■ **TEXT SHOWN**
========

# 2012 Buck



## Ravenhunter (Dec 19, 2010)

I lucked out on Sunday night. At 4:50 I had a great buck slowly make his way towards me. He turned towards me and gave me a shot at 30 yards. I shot and watched him run a short distance and then stop obviously hurt. The buck walked just out of sight behind some cedar bushes. After 45 minutes I slipped out to wait and get some friends too help. 5 hours later I come back with my friends to start the track job. I find my arrow and the evidence of my worst fear,gut shot. We follow sparse blood and crap to where I lost sight of the deer. We then see that the buck started up a hill towards a Things were not looking good. Then my field noticed a side of snow down the hill, there was my buck. He tried to walk up the hill and fell over and had slid all the way down. What a way to end the season.


----------



## Ravenhunter (Dec 19, 2010)




----------



## BOWHUNTER2727 (Sep 27, 2007)

great buck, nice mass


----------



## rww1977 (Sep 23, 2012)

Awesome buck. Congrats!!


----------



## McChesney (Jan 5, 2009)

That is a dandy...congrats!


----------



## schnarrfuss (Mar 31, 2011)

Congrats Ravenhunter. Nice mature buck in the late season.


----------



## milsy (Jun 9, 2010)

Great buck! Congrats on finding him!


----------



## myerslawncare96 (Jul 4, 2010)

nice


----------



## Sweaver (Mar 12, 2011)

Nice buck!! Glad the tracking job panned out for you. 


Sweaver


----------



## cath8r (Jan 17, 2003)

Vvery nice! Congrats!


----------



## ont.deerhunter (Mar 26, 2004)

Beautiful buck! Congratulations!


----------



## bpbiggamehunter (Feb 13, 2011)

What a great way to end the season, Congrats that's an awesome buck!


----------



## Punctualdeer (Dec 19, 2009)

Nice buck and with a nice rack. Congrat


----------



## DJ Trout (Dec 12, 2007)

That is a Stud of a buck!!! Congrats!!!

What were the temps up there when you shot him?


----------



## Ravenhunter (Dec 19, 2010)

-5 celcius. Nice night,cold steady west wind.


----------



## ont.deerhunter (Mar 26, 2004)

have you had anyone put a tape on him yet? Just curious how he scores beautiful buck with great mass.


----------



## RackAttak (Mar 7, 2012)

Awesome buck!


----------



## Ravenhunter (Dec 19, 2010)

Green scored in the 150's before deductions but not by a credited scorer. It will be though.


----------



## trapper.robi (Jul 9, 2011)

Wow way to go! nice job!and nice buck


----------



## Crunch (Nov 28, 2002)

Nice Buck. Congratulations. Hard work pays off.


----------



## Brian811 (May 7, 2007)

Congrats on that guy.


----------

========

■ **ENTRIES**
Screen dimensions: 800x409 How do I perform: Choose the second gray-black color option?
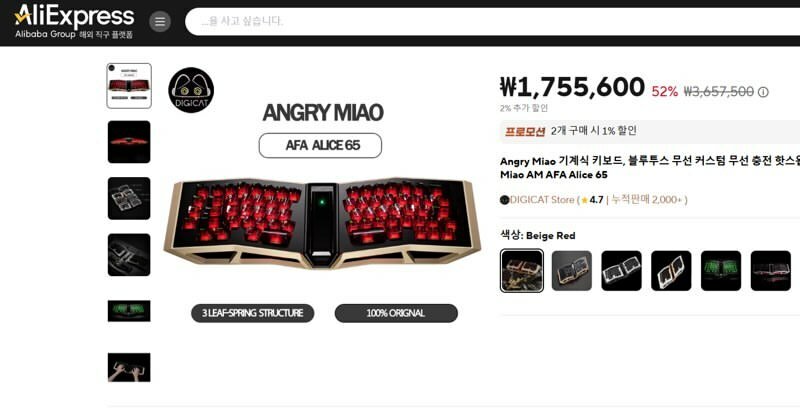pyautogui.click(x=572, y=271)
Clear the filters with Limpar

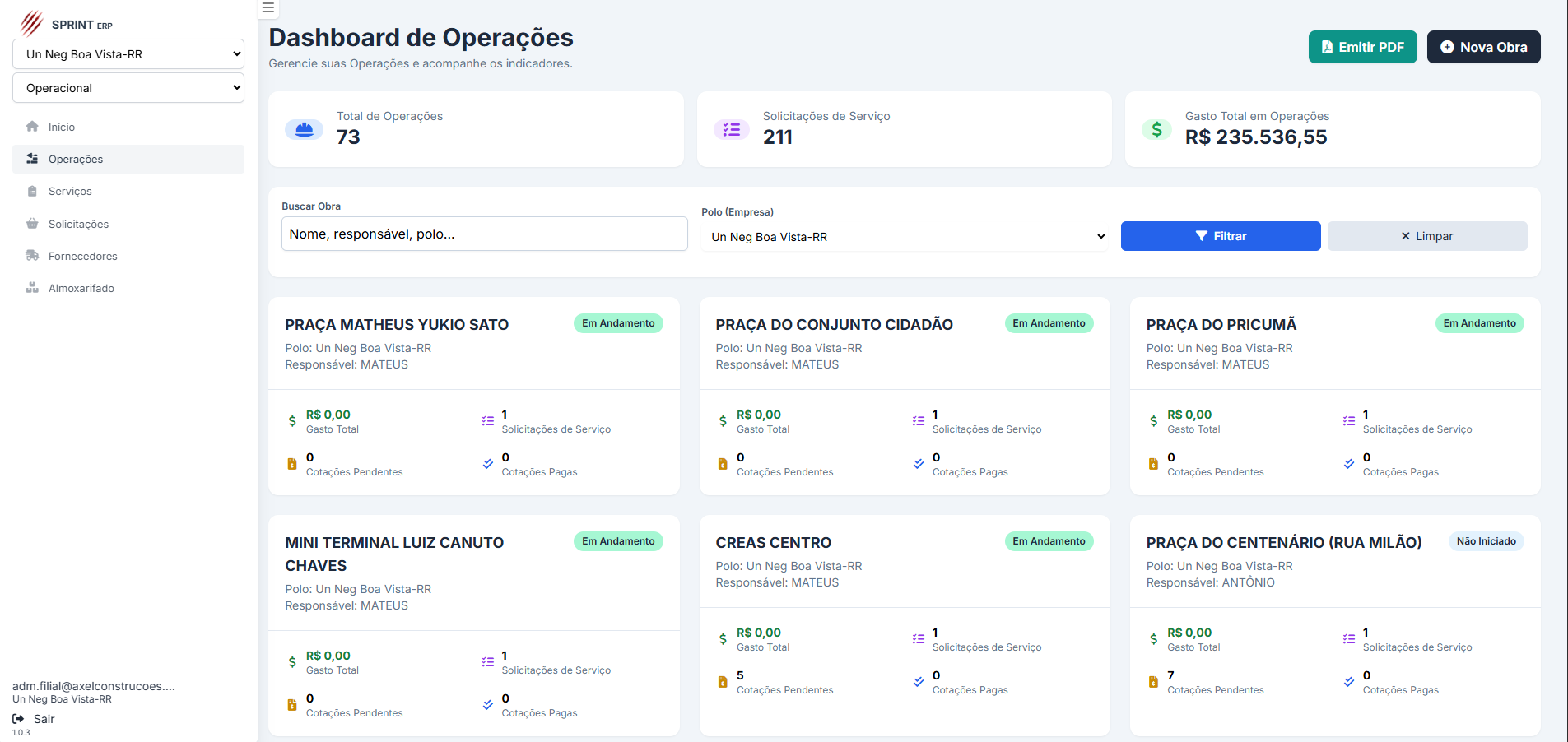click(x=1426, y=236)
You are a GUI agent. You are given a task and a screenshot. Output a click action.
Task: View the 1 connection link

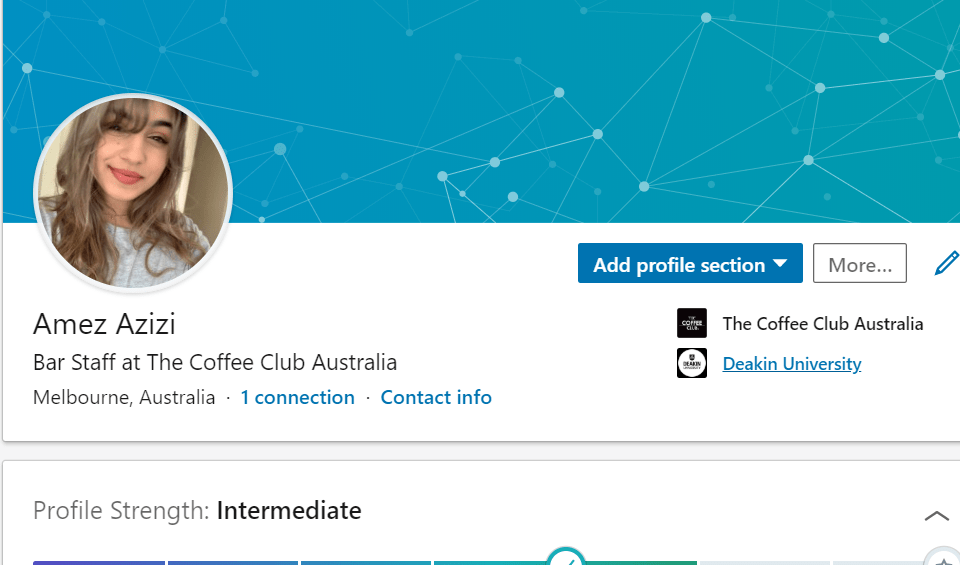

========

■ **TASK OBJECTIVE**
From the buck hunting thread above, write out the passage that begins at "I lucked out" and stops after "end the season.", word for word.

■ **RESPONSE TO THIS EXERCISE**
I lucked out on Sunday night. At 4:50 I had a great buck slowly make his way towards me. He turned towards me and gave me a shot at 30 yards. I shot and watched him run a short distance and then stop obviously hurt. The buck walked just out of sight behind some cedar bushes. After 45 minutes I slipped out to wait and get some friends too help. 5 hours later I come back with my friends to start the track job. I find my arrow and the evidence of my worst fear,gut shot. We follow sparse blood and crap to where I lost sight of the deer. We then see that the buck started up a hill towards a Things were not looking good. Then my field noticed a side of snow down the hill, there was my buck. He tried to walk up the hill and fell over and had slid all the way down. What a way to end the season.